Don't get me wrong, little baby. I've had my fair share of athletic triumphs. When I was 10, I won a small trophy at a regional karate tournament. During my fight, a stubby man-child punched me in the throat. I laid gasping on the floor for a few moments, uncontrollably heaving as the judges stared at my rising and falling rib cage. I was probably trying to find my parents' faces in the crowd, so I could mouth the phrase "goodbye" as I took that final gasp. Then the judges decided to disqualify my opponent for inappropriate conduct. Victory was mine! They let me gather my thoughts and mouthpiece, before watching me get vanquished by a small child in the next round. Third place trophies are awesome.
In high school, I was an accomplished pole vaulter. They let me use a special pole because of my extraordinary ability to weigh half as much as most teenagers. It was purple, and I gave it the name Excalibur. Before every meet, I would strut around the runway like a confused animal, holding Excalibur and staring blankly at opponents. I also spent some time practicing my form, which seems extremely unlikely when one sees this picture.

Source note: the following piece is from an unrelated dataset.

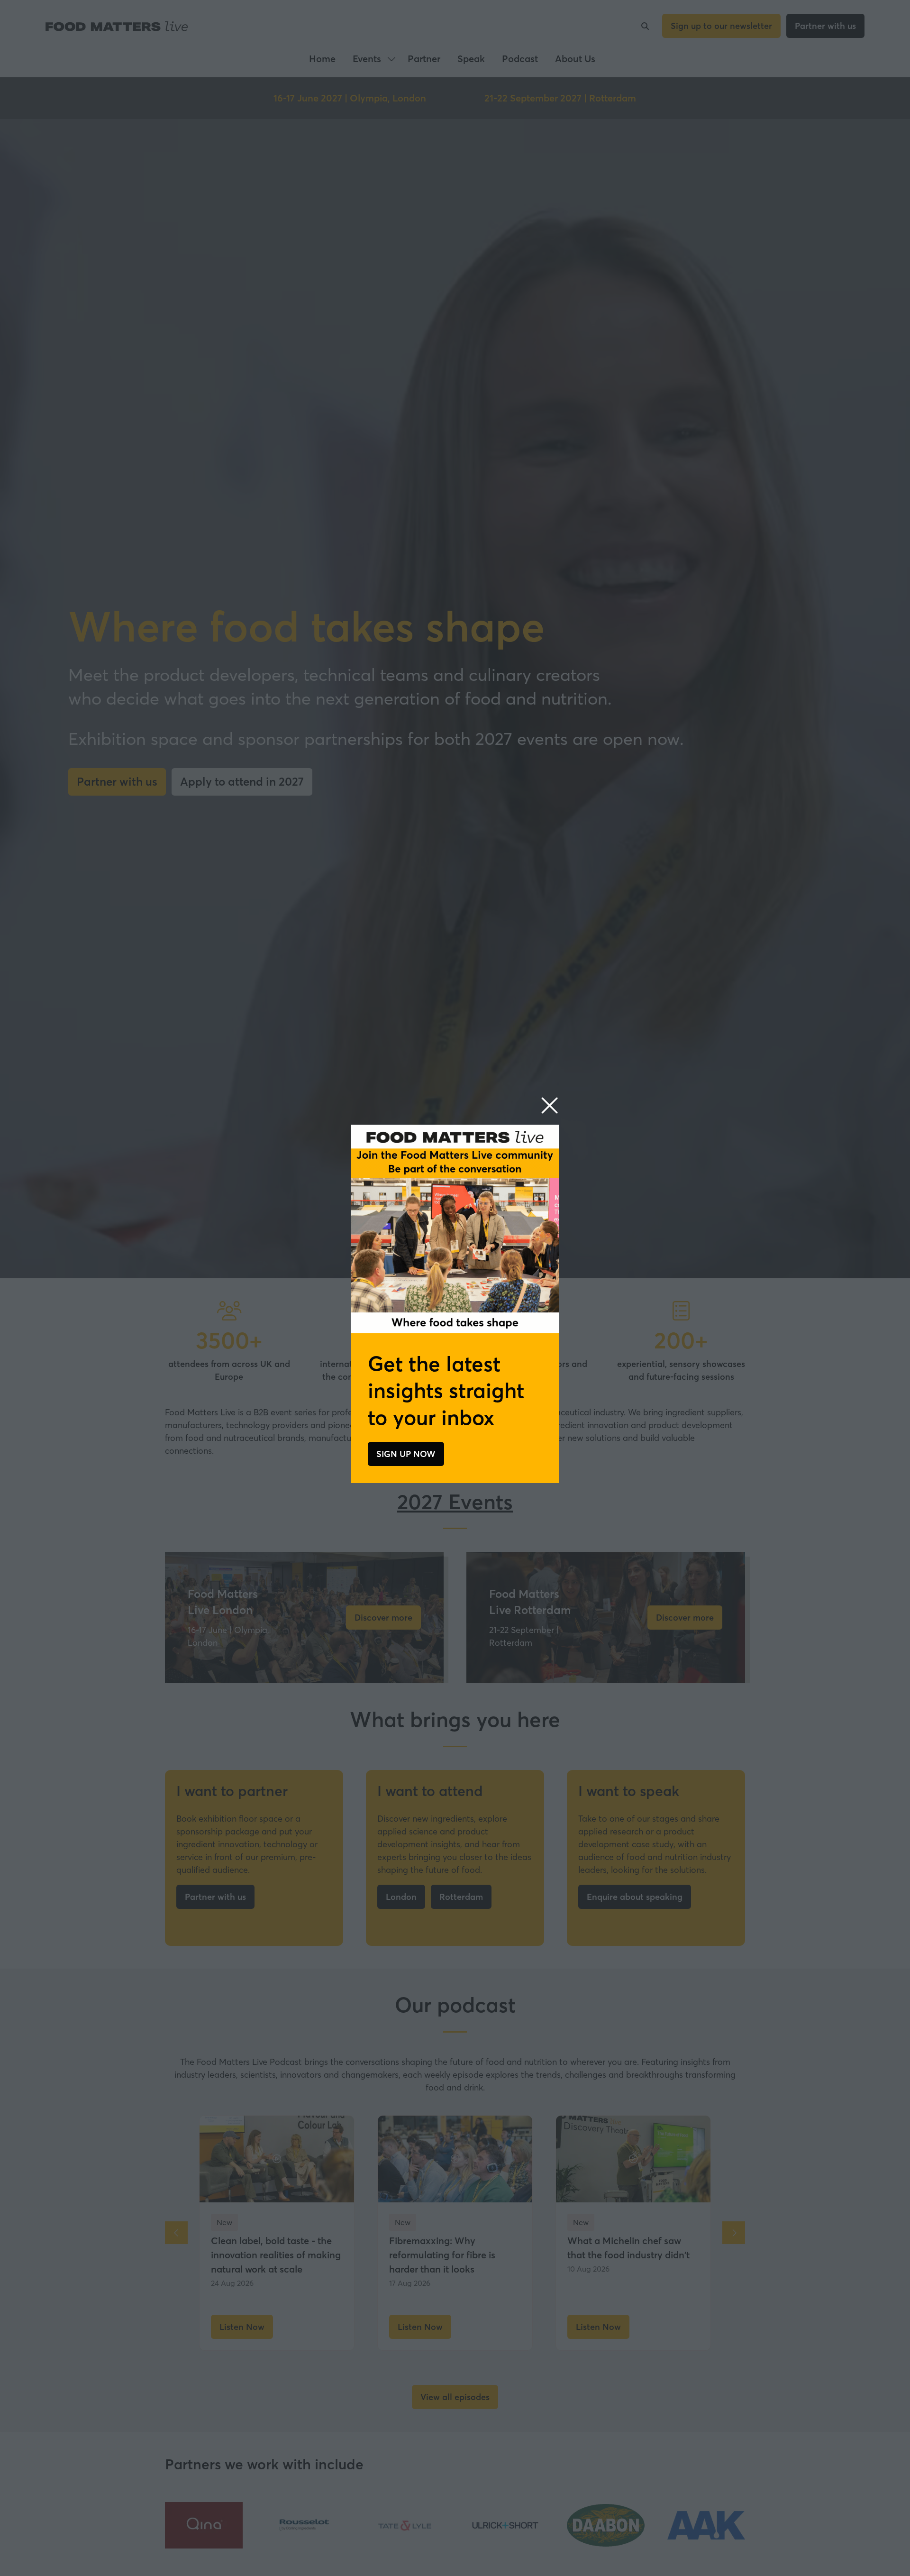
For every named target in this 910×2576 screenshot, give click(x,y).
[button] (549, 1106)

I continued to showcase my athletic prowess in grad school, where I joined a talented intramural softball squad. They needed me. I talked a lot of trash, used the term "wheelhouse" as much as possible, and I brought an extra glove so they would let me play. It was a good time. I particularly enjoyed it when we got to play against real athletes. One guy chose to play with his shirt off, likely because his torso was built in a lab somewhere and he wanted to show us the achievements of modern science. This dude took sports seriously, so I doubt he was all that happy when I came running around first wearing a pink helmet while yelling "he put it in my wheelhouse!"
This is not necessarily your future, little dude. You may be a hell of an athlete. But you might want to work on your charm, just in case.